Au plan écologique, le retour potentiel maximal de saumons sur la Sélune amont a été estimé par les chercheurs à 1300 individus (Forget et al 2014) pour cela le coût minimum de la destruction serait de 57 millions €. Pour autant il existe d’autres solutions, déjà utilisées en France et ailleurs, pour assurer le franchissement d’un grand barrage par des migrateurs. En supposant que le bénéfice saumon de la destruction soit réel, il est relativement négligeable sur la Sélune par rapport aux opérations nord-américaines du même type et de même coût, qui ouvrent la voie à des dizaines ou des centaines de milliers de migrateurs. À échelle de temps de l’écologie (de la décennie au millénaire), la durabilité des retours des saumons sur le bassin atlantique est d’ailleurs incertaine en situation de réchauffement climatique et de modification des routes migratoires. Enfin, les saumons ne résument pas tout le vivant : le bilan global de biodiversité du chantier pourrait être mauvais, car les lacs et zones humides annexes hébergent de nombreuses espèces d’intérêt, dont certaines protégées, et ils remplissent des services écosystémiques d’épuration et de régulation bénéficiant à l’aval et à la baie du Mont-Saint-Michel.

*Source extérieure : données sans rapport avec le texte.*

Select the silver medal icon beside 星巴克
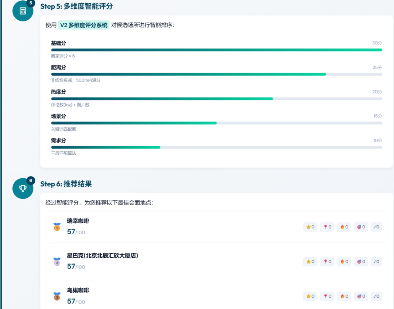Image resolution: width=394 pixels, height=309 pixels. coord(57,261)
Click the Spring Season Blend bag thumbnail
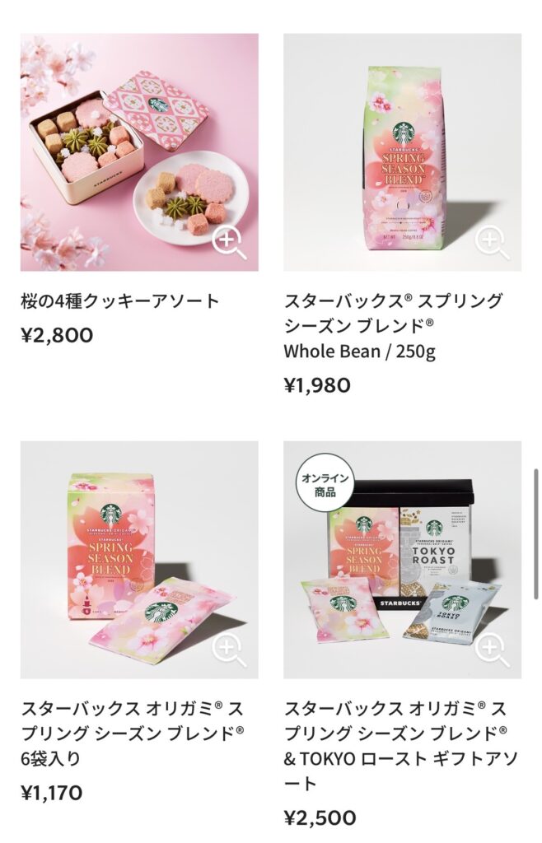This screenshot has width=542, height=843. coord(402,152)
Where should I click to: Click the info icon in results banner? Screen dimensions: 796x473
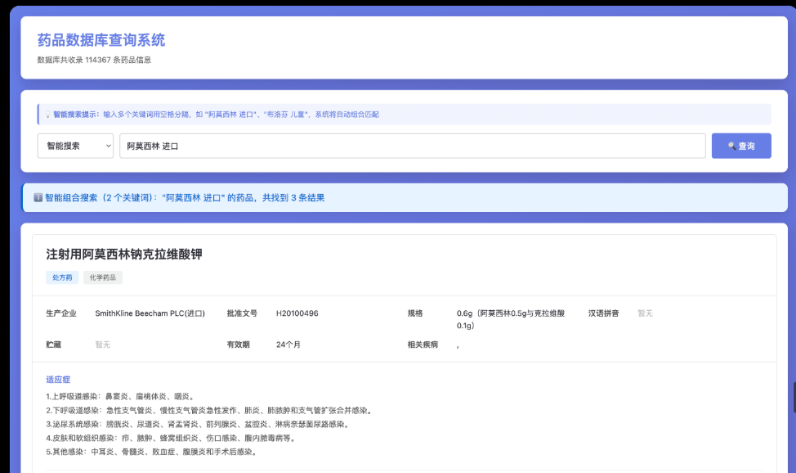click(x=38, y=197)
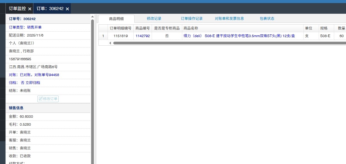Click the left panel scroll-up arrow
This screenshot has width=346, height=164.
pyautogui.click(x=92, y=16)
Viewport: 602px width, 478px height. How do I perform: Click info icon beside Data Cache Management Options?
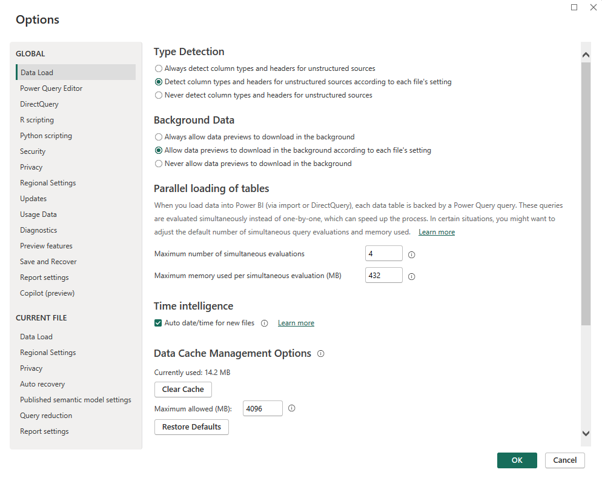[x=320, y=354]
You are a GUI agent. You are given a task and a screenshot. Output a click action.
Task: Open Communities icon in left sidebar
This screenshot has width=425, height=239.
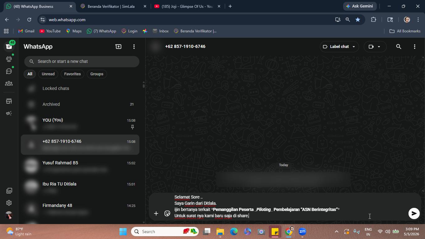pyautogui.click(x=9, y=83)
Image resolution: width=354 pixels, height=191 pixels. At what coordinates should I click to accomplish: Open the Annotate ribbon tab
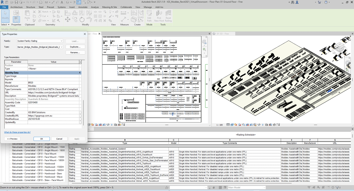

Au plan juridique et politique, un arrêté autorisant la destruction se traduirait par le dépôt immédiat de recours en annulation par les riverains, les professionnels et les associations en subissant le préjudice ou en pointant les manquements au droit, engageant un long cycle de contestation judiciaire et de radicalisation des oppositions que nul ne souhaite.

Pour ces raisons, et bien d’autres qu’il serait trop long de détailler dans ce courrier, nous sollicitons de votre sagesse la mise en place:
• d’un moratoire sur le projet de destruction des barrages de la Sélune,
• d’un groupe de travail pour évaluer les alternatives.